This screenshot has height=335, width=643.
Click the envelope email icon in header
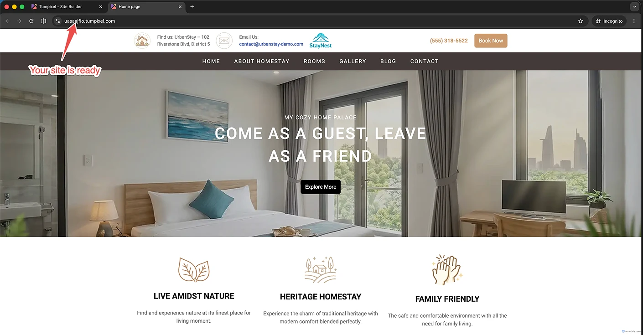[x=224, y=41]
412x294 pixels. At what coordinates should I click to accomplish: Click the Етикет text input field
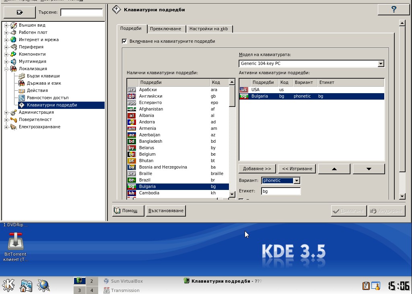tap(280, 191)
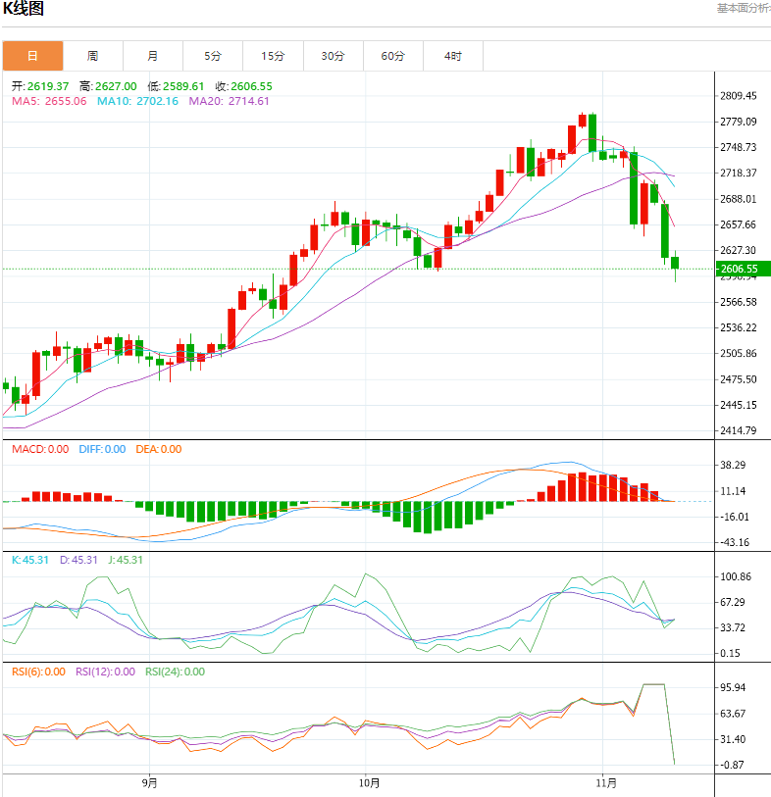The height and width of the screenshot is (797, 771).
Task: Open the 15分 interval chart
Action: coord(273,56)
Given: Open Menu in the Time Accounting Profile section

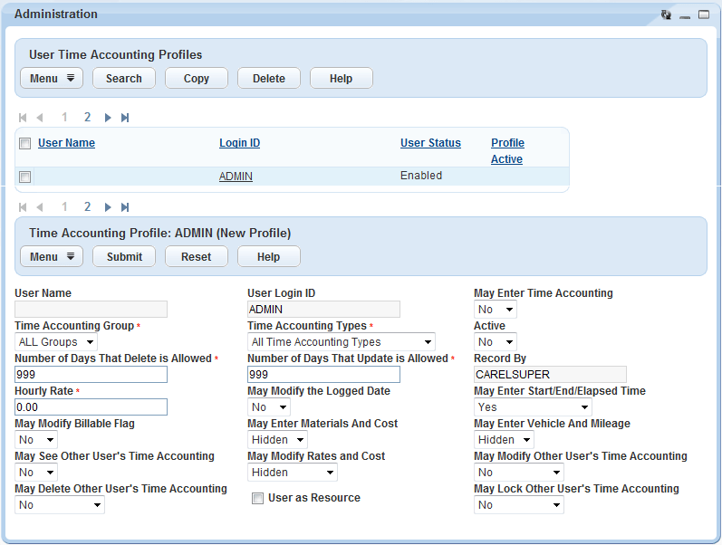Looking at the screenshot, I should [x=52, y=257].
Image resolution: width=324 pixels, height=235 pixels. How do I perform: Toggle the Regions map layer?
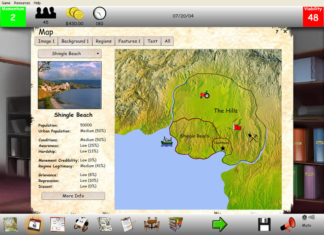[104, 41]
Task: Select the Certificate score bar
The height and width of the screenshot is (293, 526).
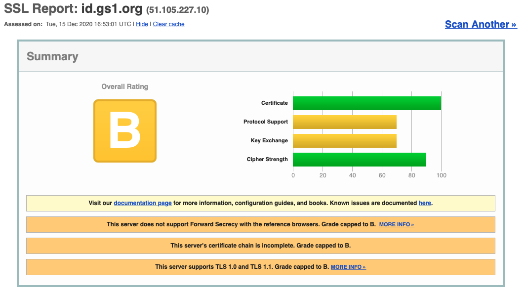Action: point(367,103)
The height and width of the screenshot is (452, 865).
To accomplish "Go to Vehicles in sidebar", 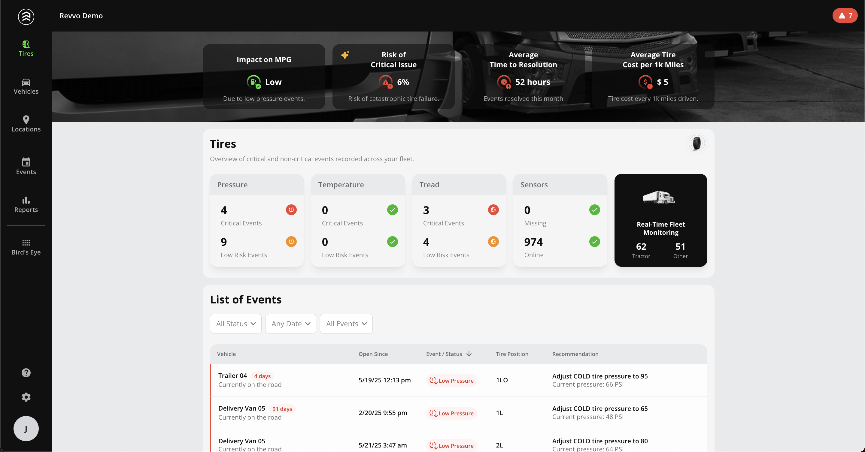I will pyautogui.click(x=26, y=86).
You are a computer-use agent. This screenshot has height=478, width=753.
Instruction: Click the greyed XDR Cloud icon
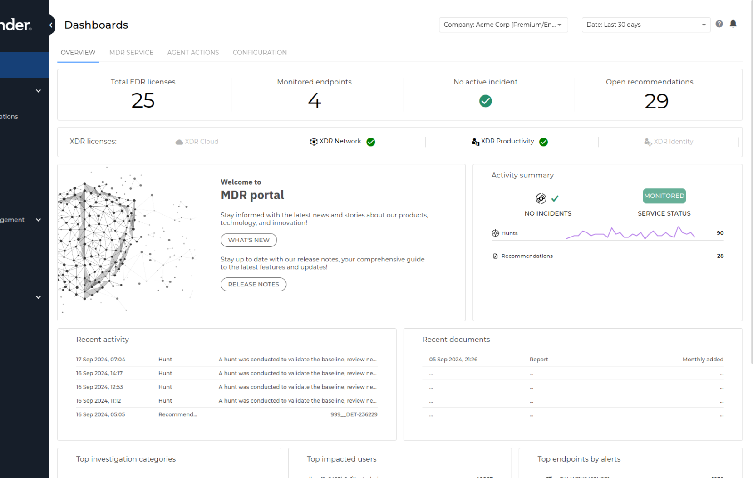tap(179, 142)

^^^^

What to work on>
Please reproduce, word for word, the lines from the line with "Image resolution: width=324" to the line with "Action: point(367,103)", both included, and leave out the pictures.

Output for this exercise>
Image resolution: width=324 pixels, height=235 pixels. How do I perform: Toggle the Regions map layer?
[104, 41]
Task: Select the Certificate score bar
The height and width of the screenshot is (293, 526).
Action: point(367,103)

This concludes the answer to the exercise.